** Opening Data records block **

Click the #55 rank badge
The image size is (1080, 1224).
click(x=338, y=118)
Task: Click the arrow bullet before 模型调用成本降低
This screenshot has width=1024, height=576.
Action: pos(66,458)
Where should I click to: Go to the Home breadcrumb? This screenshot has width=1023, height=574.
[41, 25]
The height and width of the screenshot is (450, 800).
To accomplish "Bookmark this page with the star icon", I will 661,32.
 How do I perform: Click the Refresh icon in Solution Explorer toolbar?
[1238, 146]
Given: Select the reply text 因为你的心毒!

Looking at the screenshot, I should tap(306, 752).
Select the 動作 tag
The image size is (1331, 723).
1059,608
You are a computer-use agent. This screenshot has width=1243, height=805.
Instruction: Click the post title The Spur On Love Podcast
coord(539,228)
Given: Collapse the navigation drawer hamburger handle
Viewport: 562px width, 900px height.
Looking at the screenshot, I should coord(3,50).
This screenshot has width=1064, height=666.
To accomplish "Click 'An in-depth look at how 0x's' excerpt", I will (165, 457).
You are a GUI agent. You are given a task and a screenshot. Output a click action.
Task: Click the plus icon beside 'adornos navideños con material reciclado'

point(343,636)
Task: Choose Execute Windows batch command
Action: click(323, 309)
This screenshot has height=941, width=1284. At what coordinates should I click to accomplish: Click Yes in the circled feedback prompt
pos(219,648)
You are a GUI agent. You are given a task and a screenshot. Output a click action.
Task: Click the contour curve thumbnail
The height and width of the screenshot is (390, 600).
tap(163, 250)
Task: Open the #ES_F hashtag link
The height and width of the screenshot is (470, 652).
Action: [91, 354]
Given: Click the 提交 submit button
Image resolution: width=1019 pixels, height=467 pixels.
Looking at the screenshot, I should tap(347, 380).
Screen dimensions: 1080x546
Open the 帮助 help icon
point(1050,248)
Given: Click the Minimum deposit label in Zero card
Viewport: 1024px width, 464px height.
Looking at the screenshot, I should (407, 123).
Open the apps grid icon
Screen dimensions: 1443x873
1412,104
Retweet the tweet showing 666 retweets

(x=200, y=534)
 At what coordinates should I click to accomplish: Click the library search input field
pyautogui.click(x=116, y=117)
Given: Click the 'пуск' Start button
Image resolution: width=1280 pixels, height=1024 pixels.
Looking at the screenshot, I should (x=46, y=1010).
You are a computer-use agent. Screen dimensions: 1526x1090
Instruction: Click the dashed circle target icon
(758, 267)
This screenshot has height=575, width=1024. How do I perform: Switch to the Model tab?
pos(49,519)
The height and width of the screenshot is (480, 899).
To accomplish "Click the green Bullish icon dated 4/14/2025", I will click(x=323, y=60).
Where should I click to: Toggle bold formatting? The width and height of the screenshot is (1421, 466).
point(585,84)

** Closing Data records block **

Directions: Return the material exactly as it stands above, but only from its first line to the line containing "Screen dimensions: 1080x546", both ends included.

Answer to this problem:
Click the #55 rank badge
The image size is (1080, 1224).
click(x=338, y=118)
Task: Click the arrow bullet before 模型调用成本降低
This screenshot has width=1024, height=576.
Action: pos(66,458)
Where should I click to: Go to the Home breadcrumb? This screenshot has width=1023, height=574.
[41, 25]
The height and width of the screenshot is (450, 800).
To accomplish "Bookmark this page with the star icon", I will 661,32.
 How do I perform: Click the Refresh icon in Solution Explorer toolbar?
[1238, 146]
Given: Select the reply text 因为你的心毒!

Looking at the screenshot, I should tap(306, 752).
Select the 動作 tag
The image size is (1331, 723).
1059,608
You are a computer-use agent. This screenshot has width=1243, height=805.
Instruction: Click the post title The Spur On Love Podcast
coord(539,228)
Given: Collapse the navigation drawer hamburger handle
Viewport: 562px width, 900px height.
Looking at the screenshot, I should coord(3,50).
This screenshot has width=1064, height=666.
To accomplish "Click 'An in-depth look at how 0x's' excerpt", I will (165, 457).
You are a GUI agent. You are given a task and a screenshot. Output a click action.
Task: Click the plus icon beside 'adornos navideños con material reciclado'

point(343,636)
Task: Choose Execute Windows batch command
Action: click(323, 309)
This screenshot has height=941, width=1284. At what coordinates should I click to accomplish: Click Yes in the circled feedback prompt
pos(219,648)
You are a GUI agent. You are given a task and a screenshot. Output a click action.
Task: Click the contour curve thumbnail
The height and width of the screenshot is (390, 600).
tap(163, 250)
Task: Open the #ES_F hashtag link
The height and width of the screenshot is (470, 652).
Action: [91, 354]
Given: Click the 提交 submit button
Image resolution: width=1019 pixels, height=467 pixels.
Looking at the screenshot, I should tap(347, 380).
Screen dimensions: 1080x546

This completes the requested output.